The update from Liz was brief as the email ‘tent’ was closing only 30 minutes after she arrived, but more importantly, she is unsurprisingly exhausted, however I subsequently received this from Greg Collett (891) her team mate and tent colleague.
Liz came in about 45 minutes ago looking very tired but otherwise in good shape, at least as far as blisters go. she is rather exhausted after today, which has been very tough.
We have our best motivators and chefs working on the case. I am of course hopeful that with careful management she will make it to the end of the long day – she will not send an email as the shop shuts in 30 minutes but she sends her love to you all. Emails have been coming through and have been most welcome.
I was overwhelmed with emotion last night when I was handed four A4 sheets paper with FORTY messages on. Thank you everyone so much; you have no idea how much it means to me.
Savannah my precious I will build a sandcastle for you.
Morgan the tents are fabulous but rudimentary with wooden poles and black fabric over the top.
Luke, I’m running as fast as I can my precious one.
Joshua many photos for you gorgeous one and landscape stunning wonderful children, thank you.
The wind came up at 3am last night (Sunday) with plastic blowing everywhere and people chasing after it; there were cheers when 1/4 km away from the camp people finally caught up to them. I was 1 of them – almost as though laid by the Moroccan Wind spirits as a team building game
The wind continued to howl all day, but thankfully at our backs.
The terrain on Stage 2 was unforgiving but stunning and we had sandstorms with cloud cover which mercifully shielded us from the sun. There were undulating river beds resembling a miniature grand canyon.

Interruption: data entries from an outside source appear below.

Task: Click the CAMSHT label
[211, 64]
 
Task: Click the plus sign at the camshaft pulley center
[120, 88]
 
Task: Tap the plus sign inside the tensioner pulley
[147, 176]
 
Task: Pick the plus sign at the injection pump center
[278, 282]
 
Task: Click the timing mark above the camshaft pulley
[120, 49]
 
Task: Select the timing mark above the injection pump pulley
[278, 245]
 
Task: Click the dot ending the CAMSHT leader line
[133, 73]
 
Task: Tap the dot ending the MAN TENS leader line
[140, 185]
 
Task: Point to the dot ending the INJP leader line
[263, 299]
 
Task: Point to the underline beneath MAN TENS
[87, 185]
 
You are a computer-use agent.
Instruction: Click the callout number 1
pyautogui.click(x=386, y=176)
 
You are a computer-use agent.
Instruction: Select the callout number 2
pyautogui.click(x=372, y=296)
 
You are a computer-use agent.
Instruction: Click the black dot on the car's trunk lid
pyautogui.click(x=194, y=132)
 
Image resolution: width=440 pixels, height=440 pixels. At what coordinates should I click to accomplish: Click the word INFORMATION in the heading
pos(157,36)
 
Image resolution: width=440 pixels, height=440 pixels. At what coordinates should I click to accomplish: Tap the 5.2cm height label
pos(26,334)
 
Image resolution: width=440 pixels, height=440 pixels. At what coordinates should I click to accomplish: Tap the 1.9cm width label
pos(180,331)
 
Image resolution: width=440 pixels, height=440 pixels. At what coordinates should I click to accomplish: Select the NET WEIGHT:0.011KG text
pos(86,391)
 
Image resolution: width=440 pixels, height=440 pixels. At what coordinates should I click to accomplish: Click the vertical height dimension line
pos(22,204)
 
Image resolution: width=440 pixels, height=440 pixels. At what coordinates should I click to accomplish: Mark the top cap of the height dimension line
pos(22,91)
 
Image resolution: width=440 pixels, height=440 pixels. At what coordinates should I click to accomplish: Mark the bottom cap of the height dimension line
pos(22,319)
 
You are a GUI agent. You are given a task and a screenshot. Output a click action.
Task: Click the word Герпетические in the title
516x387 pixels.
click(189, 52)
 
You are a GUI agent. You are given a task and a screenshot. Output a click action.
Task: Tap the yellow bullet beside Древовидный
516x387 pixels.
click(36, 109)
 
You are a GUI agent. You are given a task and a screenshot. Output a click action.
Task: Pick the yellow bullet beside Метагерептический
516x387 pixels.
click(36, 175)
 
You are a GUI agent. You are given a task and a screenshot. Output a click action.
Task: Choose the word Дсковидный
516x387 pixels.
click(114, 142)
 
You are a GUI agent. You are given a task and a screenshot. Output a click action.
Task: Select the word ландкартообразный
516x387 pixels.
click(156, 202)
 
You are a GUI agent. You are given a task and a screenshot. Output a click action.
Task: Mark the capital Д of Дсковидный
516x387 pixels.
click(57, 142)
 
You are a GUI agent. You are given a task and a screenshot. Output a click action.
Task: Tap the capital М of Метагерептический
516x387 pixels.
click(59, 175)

There were kilometers and kilometers of sand but like the beach and kilometers and kilometers of pebbles but like Guildford High Street. God made it easy today but it was as tough as I have never experienced before. Have to stay with baby steps like Morgan and I did walking to school everyday up Pewley Hill 😉
13km of the MEANEST, MONSTER, MENACING SAND DUNES in the midday heat.
I am ecstatic!
I recovered so well after the dunes that I managed to run 5 of the 7 km that came after them.
Even so there have been overwhelming thoughts of the impossible realisation of dreams during the dark moments of relentless sand, so deep and so high. I had to practice what I preach to our children – Baby Steps.
Nevertheless, when you hear someone saying those 13 km were worse than the whole of the similar formatted Polar Race, you can feel good.
I am told this was the meanest, hardest stage and I am encouraged and hope to be able to say the same after Stage 2.